Here's the issue: you have foo.so, a Lua module. You have your magic Lua
interpreter that manages to include both LuaJIT and Lua 5.2. foo.so wants
to call the function lua_load(). LuaJIT, being compatible with Lua 5.1, has
lua_load() defined as:
int lua_load(
lua_State *L,
lua_Reader reader,
void *data,
const char *source
);
Whereas Lua 5.2 defines lua_load() as:
int lua_load(
lua_State *L,
lua_Reader reader,
void *data,
const char *source,
const char *mode
);
The call to dlsym() is:
void *dlsym(void *handle,const char *symbol);
(where handle is the result of dlopen()). All that dlsym is given is
"lua_load". That's it. No other information (return type, parameters, etc)
is given, just the name "lua_load". dlsym() will have to pick one, and
given the way linking works [1] (and assuming you get a program to link with
two different versions of the same function, which isn't impossible [2]) you
only stand a 50/50% chance of getting the right version of the function (or
a 50/50% chance of a core dump depending upon your outlook).

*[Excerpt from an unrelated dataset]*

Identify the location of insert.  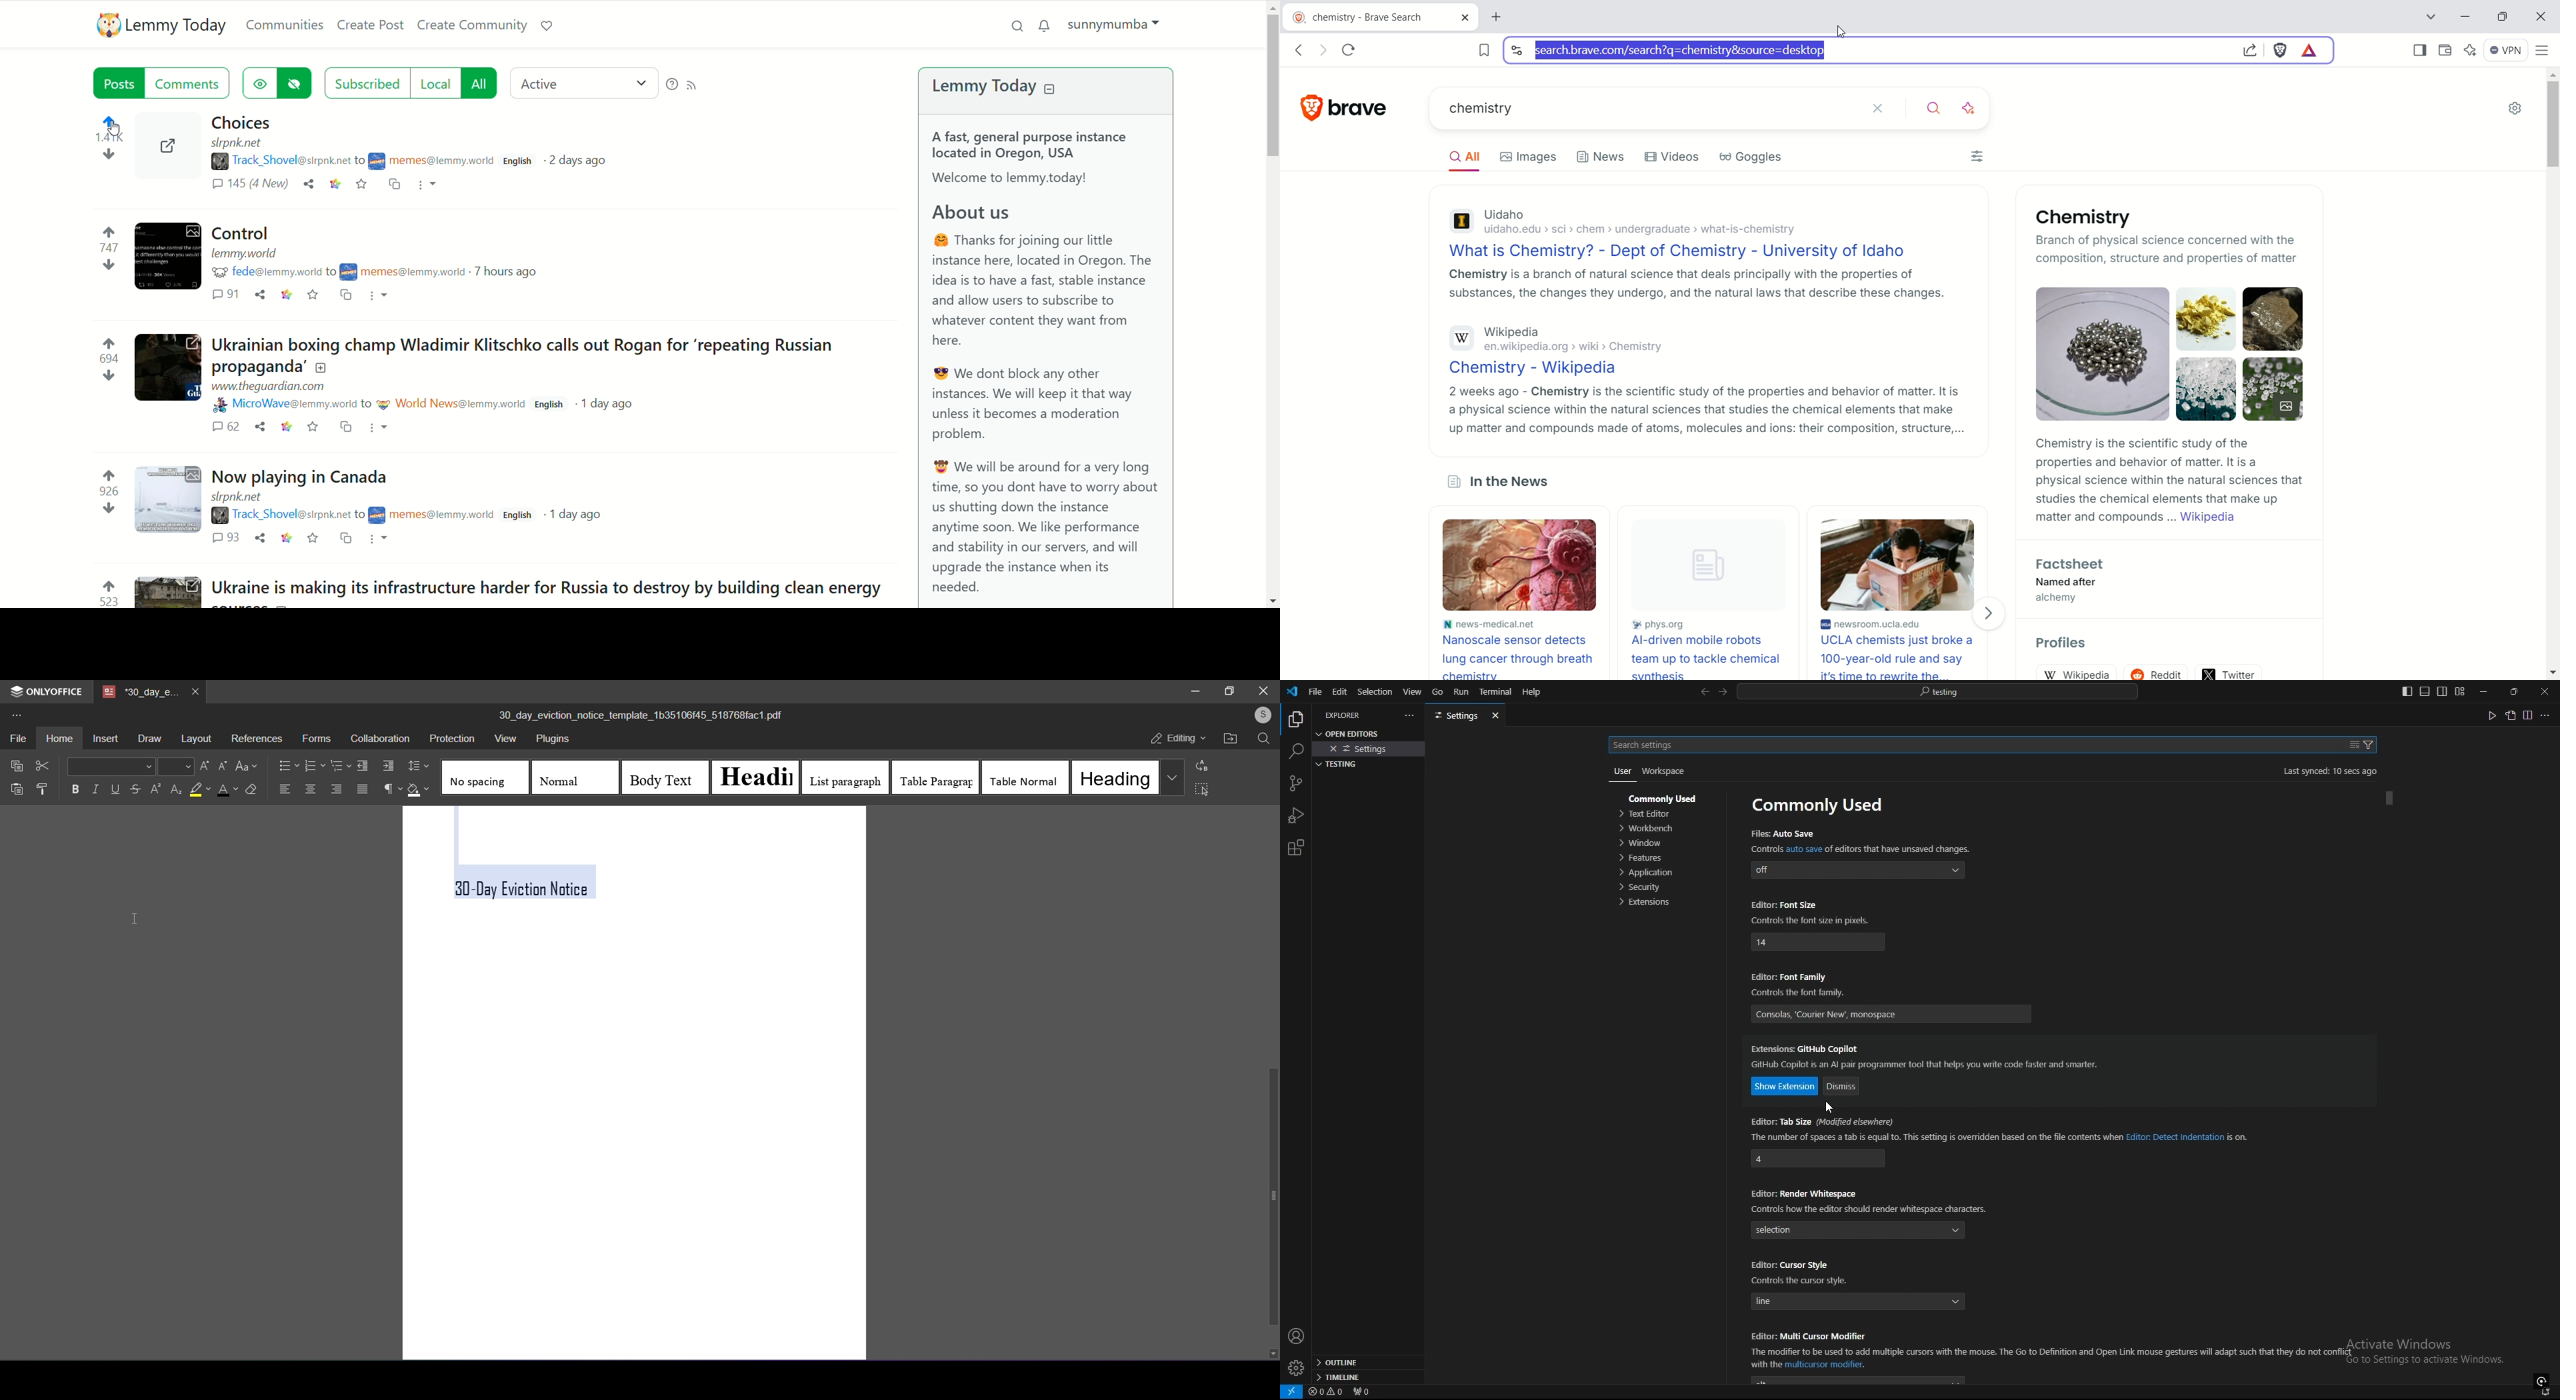
(105, 737).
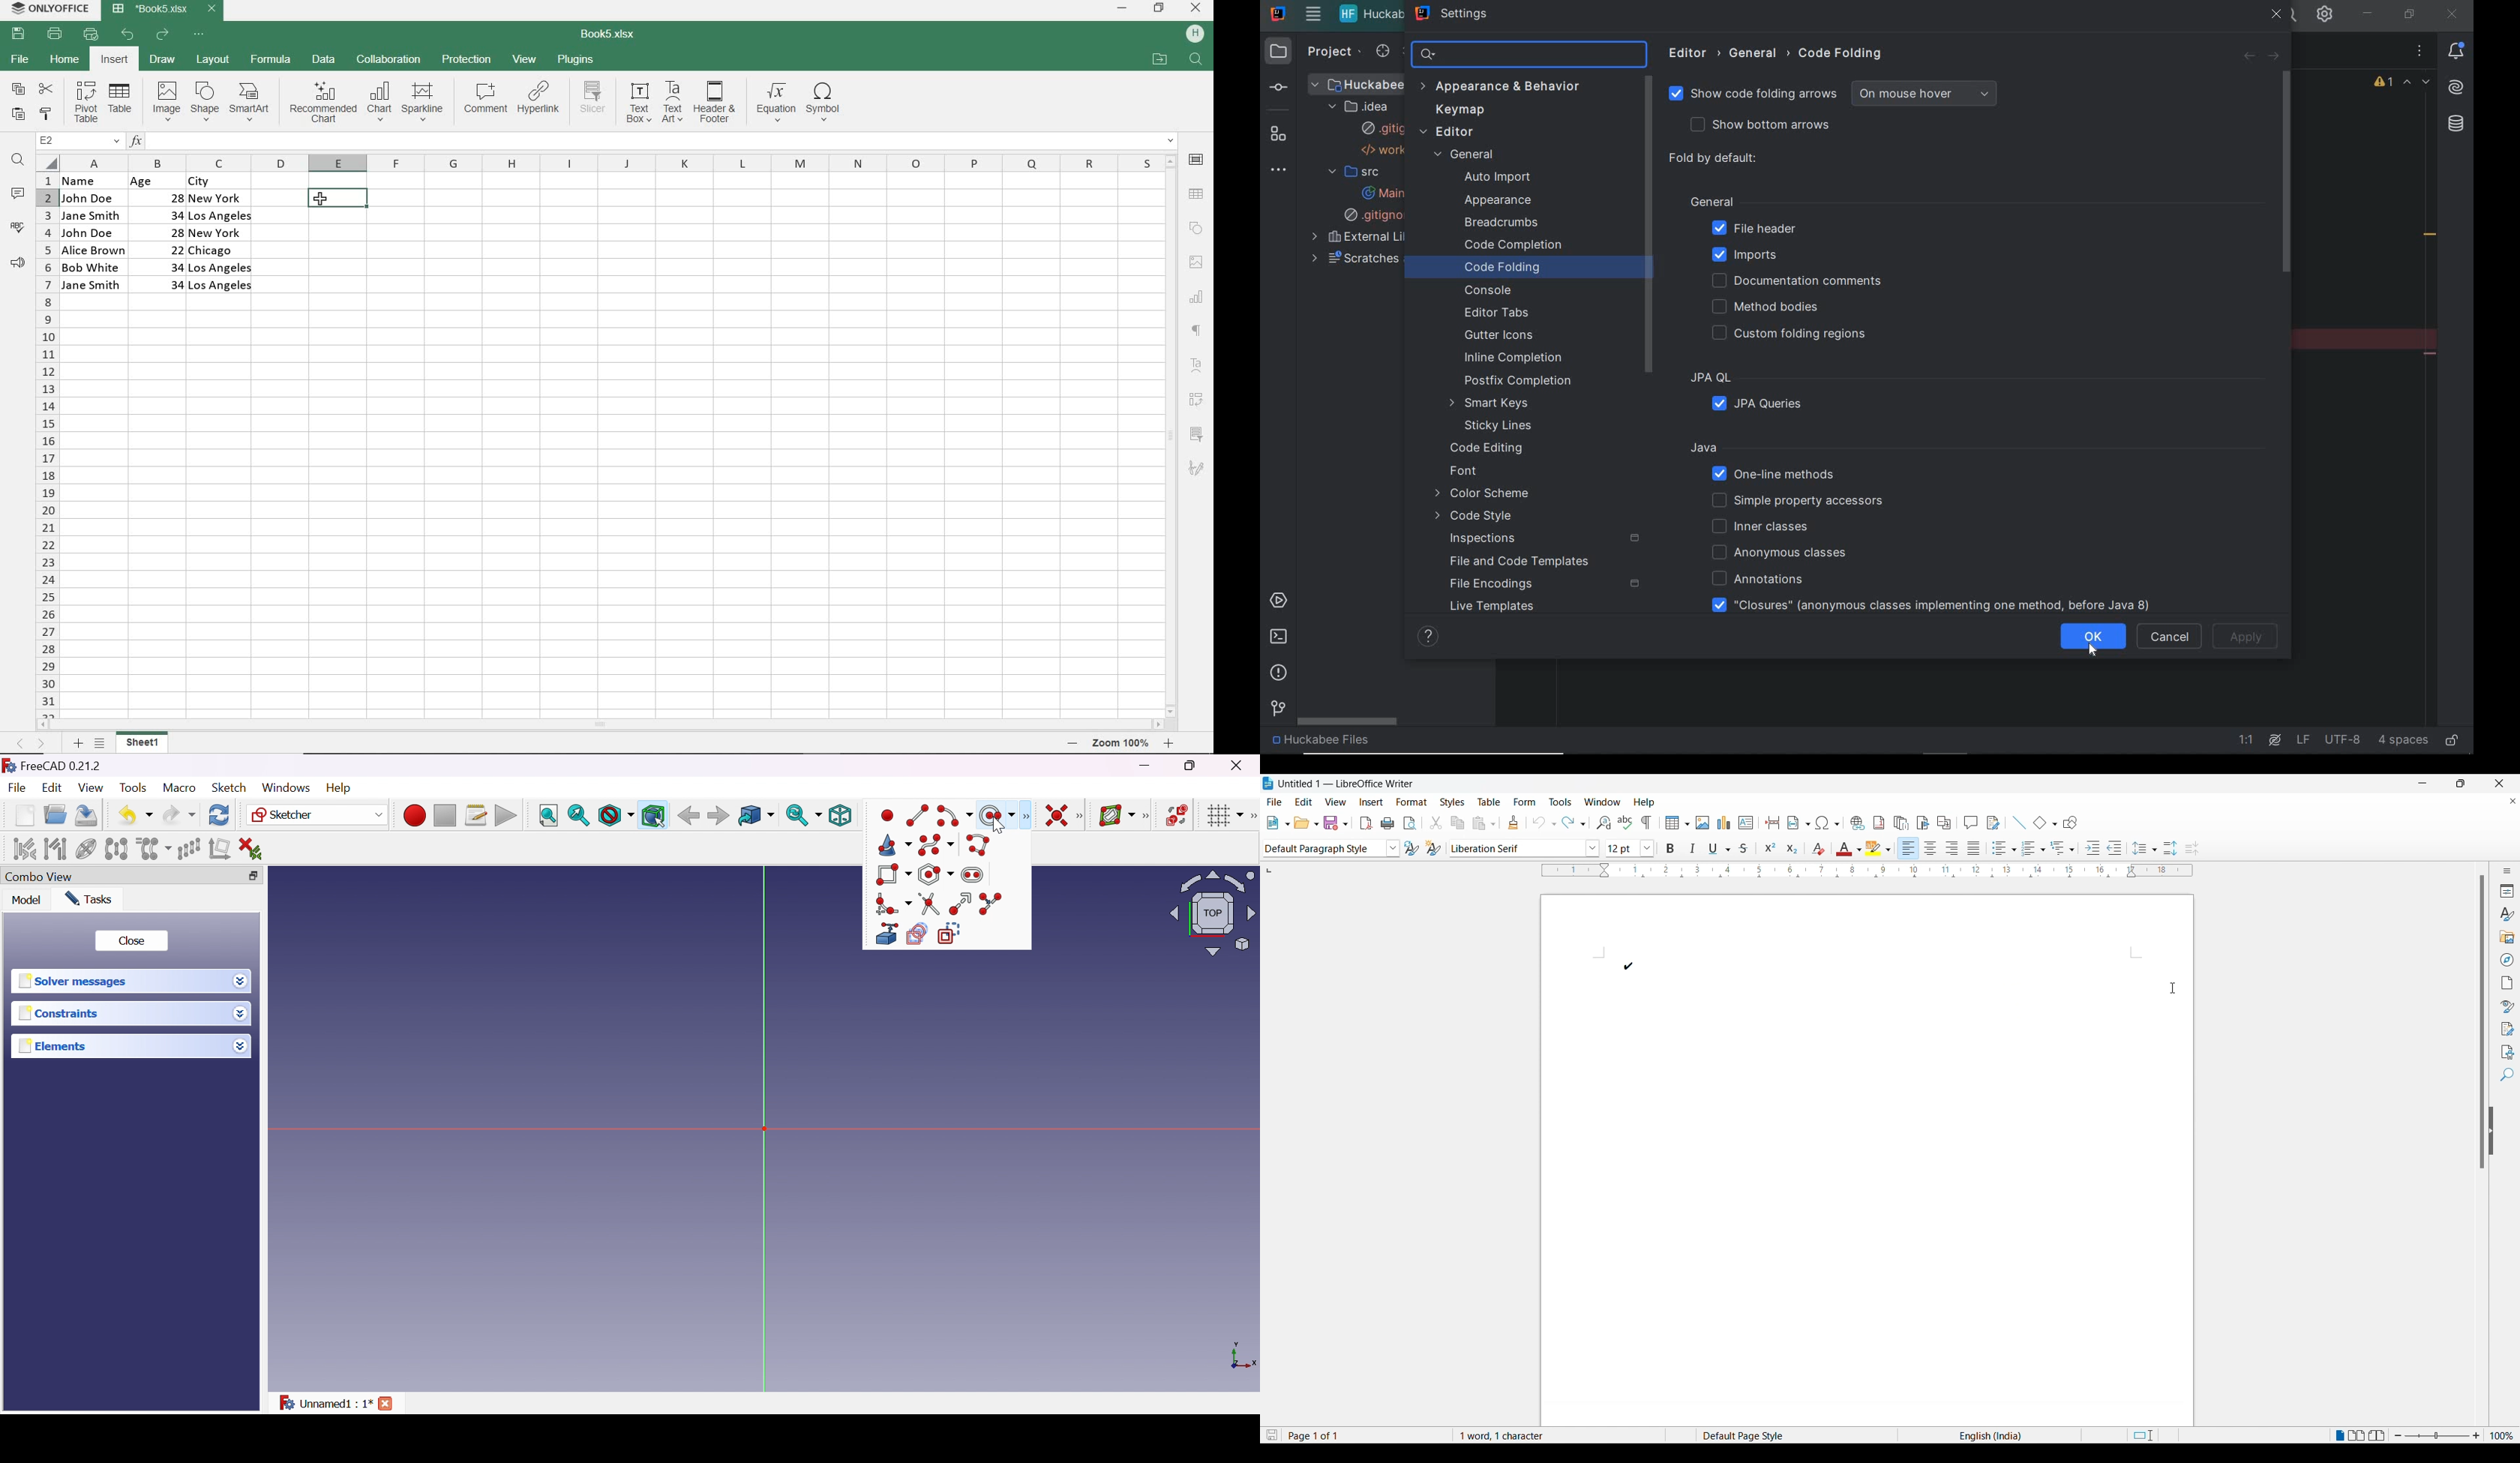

-spc (And notice that I gave no indication of which Lua version foo.so was
compiled against ... )
[1] For way more than you probably wanted to know about linking:
http://www.iecc.com/linker/
[2] The ELF executable format, used by most modern Unix systems, do
allow for multiple versions of the same function, but there's some
deep compiler and linker magic [1] required to get it working, and
foo.so would need to be recompiled using said compiler and linker
magic to even have a hope of working.